◆ Work required: Rewrite the data starting with the line that contains "is (570, 1855)." and going on through the line that contains "Looking at the image, I should click on (1356, 220).", both included, as a Markdown table with the columns Row and Line. Number each line and leave out the blank ones.

◆ Data to use:

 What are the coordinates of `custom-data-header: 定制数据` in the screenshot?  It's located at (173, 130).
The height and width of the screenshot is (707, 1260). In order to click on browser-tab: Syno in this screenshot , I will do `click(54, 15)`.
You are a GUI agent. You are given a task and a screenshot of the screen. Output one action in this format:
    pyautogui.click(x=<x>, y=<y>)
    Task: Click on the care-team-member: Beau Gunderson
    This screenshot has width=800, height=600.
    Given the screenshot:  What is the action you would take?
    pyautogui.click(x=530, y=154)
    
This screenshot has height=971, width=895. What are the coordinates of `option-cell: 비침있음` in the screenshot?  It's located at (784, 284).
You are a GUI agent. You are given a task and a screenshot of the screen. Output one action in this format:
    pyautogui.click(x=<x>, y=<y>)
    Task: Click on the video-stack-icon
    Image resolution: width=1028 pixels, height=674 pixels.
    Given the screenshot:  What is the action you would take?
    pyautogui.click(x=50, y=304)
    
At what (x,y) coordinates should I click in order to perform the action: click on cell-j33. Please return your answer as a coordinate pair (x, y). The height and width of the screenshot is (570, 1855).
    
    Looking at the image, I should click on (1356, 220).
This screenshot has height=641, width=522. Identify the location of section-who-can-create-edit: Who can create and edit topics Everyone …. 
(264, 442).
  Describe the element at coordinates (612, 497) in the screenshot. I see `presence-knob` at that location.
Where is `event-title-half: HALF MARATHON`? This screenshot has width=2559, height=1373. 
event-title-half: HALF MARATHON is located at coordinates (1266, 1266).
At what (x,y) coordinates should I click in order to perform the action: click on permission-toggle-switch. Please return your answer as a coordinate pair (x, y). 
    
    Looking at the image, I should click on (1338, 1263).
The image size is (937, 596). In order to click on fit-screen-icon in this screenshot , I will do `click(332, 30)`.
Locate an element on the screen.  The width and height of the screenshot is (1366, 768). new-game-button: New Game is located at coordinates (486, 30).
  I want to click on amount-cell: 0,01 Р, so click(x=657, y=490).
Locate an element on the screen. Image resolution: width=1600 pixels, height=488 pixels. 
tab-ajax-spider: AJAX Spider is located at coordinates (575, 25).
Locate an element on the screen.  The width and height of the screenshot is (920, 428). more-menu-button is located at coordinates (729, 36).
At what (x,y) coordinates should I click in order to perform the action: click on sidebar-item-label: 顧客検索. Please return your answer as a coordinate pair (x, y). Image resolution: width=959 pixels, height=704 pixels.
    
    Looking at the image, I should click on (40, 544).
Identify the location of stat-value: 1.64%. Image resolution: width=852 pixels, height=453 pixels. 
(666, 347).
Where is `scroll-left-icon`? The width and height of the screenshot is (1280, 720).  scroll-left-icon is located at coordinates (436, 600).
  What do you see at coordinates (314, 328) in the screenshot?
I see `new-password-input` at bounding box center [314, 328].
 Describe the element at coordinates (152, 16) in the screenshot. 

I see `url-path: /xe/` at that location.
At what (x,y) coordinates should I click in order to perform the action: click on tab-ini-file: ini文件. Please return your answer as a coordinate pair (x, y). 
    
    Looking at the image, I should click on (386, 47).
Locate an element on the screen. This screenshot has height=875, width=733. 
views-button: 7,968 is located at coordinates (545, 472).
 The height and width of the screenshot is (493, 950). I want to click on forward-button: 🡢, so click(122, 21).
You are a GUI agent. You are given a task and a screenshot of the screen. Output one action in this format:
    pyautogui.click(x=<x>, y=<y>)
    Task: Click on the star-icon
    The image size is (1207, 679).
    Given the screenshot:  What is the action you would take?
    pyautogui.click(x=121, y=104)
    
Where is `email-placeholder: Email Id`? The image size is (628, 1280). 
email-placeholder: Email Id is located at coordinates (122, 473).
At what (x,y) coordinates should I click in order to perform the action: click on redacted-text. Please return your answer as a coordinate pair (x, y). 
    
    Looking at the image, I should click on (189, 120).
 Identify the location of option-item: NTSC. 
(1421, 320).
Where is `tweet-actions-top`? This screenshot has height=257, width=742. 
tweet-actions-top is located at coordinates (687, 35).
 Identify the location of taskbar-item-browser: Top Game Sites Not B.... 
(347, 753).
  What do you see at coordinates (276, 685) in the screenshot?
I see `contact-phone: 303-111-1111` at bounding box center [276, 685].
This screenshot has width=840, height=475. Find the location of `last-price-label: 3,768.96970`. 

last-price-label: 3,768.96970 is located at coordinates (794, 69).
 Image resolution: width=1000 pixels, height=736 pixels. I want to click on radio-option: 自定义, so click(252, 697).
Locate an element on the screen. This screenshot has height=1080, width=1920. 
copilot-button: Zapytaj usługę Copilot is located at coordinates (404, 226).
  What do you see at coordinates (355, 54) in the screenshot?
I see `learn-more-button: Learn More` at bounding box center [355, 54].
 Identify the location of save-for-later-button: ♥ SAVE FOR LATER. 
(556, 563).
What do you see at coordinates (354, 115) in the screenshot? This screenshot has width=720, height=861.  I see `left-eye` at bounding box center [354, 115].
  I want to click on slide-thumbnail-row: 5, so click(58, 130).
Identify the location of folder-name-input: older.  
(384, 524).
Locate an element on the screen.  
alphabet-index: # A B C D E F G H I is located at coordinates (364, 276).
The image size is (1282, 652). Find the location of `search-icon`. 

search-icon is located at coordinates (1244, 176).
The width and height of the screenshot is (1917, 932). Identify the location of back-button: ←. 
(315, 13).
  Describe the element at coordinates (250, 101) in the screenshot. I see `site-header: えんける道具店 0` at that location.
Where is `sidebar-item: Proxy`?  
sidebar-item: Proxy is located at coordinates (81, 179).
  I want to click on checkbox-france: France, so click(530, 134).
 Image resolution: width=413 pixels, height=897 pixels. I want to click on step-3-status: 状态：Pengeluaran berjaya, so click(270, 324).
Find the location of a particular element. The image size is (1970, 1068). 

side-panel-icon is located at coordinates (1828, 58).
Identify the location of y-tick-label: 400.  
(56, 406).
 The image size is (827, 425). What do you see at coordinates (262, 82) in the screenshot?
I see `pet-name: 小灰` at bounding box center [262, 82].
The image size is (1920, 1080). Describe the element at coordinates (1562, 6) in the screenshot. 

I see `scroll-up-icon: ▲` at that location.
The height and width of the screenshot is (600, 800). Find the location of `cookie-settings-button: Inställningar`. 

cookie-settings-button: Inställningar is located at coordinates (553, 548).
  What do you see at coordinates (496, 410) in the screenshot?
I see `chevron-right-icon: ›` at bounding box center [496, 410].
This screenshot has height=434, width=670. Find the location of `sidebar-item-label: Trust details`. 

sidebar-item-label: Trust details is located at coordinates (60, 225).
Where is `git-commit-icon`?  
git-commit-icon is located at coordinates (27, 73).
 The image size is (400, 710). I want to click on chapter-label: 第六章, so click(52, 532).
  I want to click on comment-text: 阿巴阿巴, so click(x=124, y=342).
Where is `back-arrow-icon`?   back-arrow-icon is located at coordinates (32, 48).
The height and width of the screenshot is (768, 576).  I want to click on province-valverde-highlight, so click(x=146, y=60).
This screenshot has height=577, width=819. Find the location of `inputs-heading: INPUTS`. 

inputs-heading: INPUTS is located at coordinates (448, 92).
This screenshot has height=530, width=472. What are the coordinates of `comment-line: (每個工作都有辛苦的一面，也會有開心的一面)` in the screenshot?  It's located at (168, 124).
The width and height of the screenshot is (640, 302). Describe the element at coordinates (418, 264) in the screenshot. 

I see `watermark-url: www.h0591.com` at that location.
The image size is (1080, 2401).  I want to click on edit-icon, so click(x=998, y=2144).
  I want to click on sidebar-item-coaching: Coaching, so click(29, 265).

◆ Answer below:
| Row | Line |
|---|---|
| 1 | At what (x,y) coordinates should I click in order to perform the action: click on cell-j33. Please return your answer as a coordinate pair (x, y). The height and width of the screenshot is (570, 1855). |
| 2 |     Looking at the image, I should click on (1356, 220). |